Agent: "Schedule the outdoor ceremony between 2-5 PM Saturday — 0% precipitation probability, 
         22°C, moderate UV."

Agent: Cross-reference with WeatherNext 3 benchmark

Agent → compare_forecast_models(latitude=40.7128, longitude=-74.006, date="2026-09-10")
← Returns: ECMWF IFS, GFS, and Meteofrance forecasts + WeatherNext 3 benchmark note

Agent: "ECMWF and GFS agree on 35mm precipitation. WeatherNext 3's benchmarks suggest 15% lower 
         RMSE — prudent to plan indoor backup."

Production Reality Check

1. API Throttling. Open-Meteo's free tier enforces 10,000 requests per day per IP. For production agent deployments making hundreds of forecast calls per hour, implement a caching layer with 15-minute TTL for location-based queries. The MCP Server Directory provides template caching middleware for FastMCP servers.

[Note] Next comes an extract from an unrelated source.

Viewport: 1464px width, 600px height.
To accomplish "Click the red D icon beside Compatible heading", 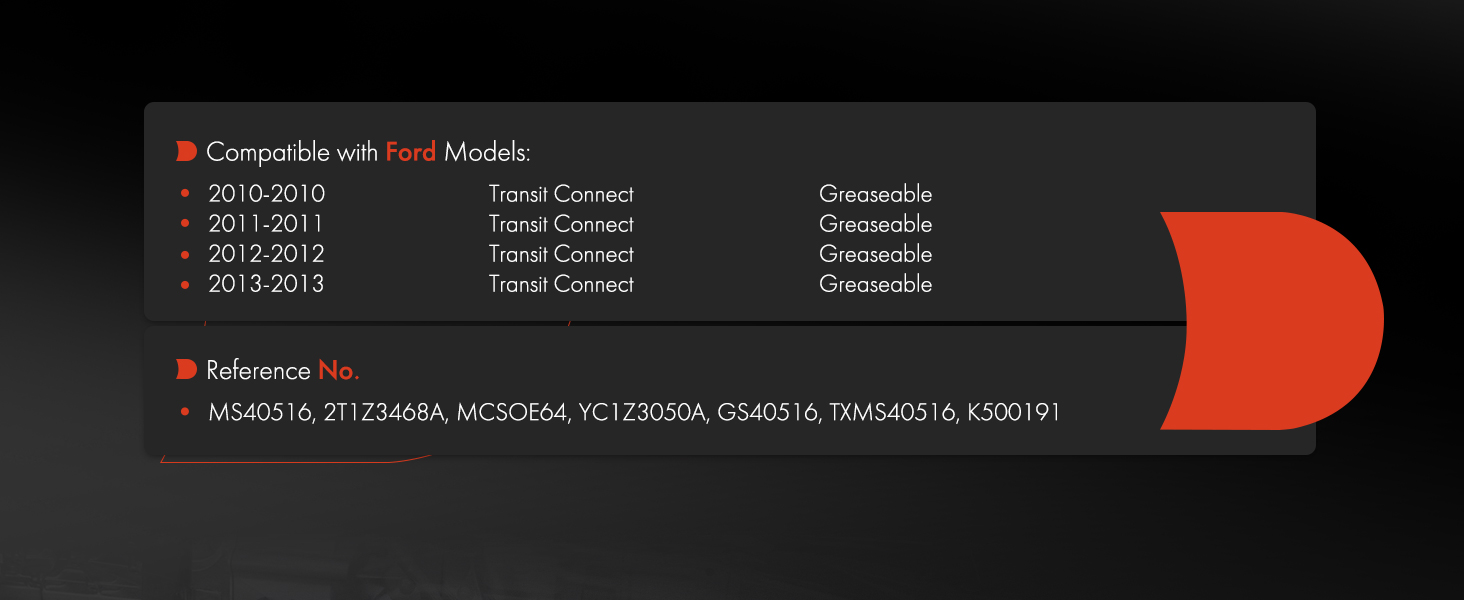I will [x=186, y=152].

2. Satellite Data Latency. WeatherNext 3 assimilates 500M+ satellite observations per forecast cycle, but the satellite downlink introduces a 30-60 minute data freshness lag. The MCP server timestamps every response with data age, so agents can weight recency in decision-making. The OrcaReplay time-travel audit post discusses temporal consistency patterns for data-staleness-aware agents.

3. Alert Subscription Transport. The subscribe_severe_alerts tool requires SSE transport. If the MCP server is running in stdio mode (as with most Claude Desktop setups), proactive push is not possible — the agent must poll. Deploy the server with --transport sse for alert workflows. See the Playwright MCP stream pattern for SSE transport configuration.

Deployment

# SSE mode for proactive alerts
python weather_intel_mcp.py --transport sse --port 3100

# stdio mode for simple query-only usage
python weather_intel_mcp.py

By Deepak Bagada, CEO at SaaSNext & Principal AI Architect.

Last tested & verified: September 2026 with Python 3.12, FastMCP 4.0, Open-Meteo API, and WeatherNext 3 benchmark data.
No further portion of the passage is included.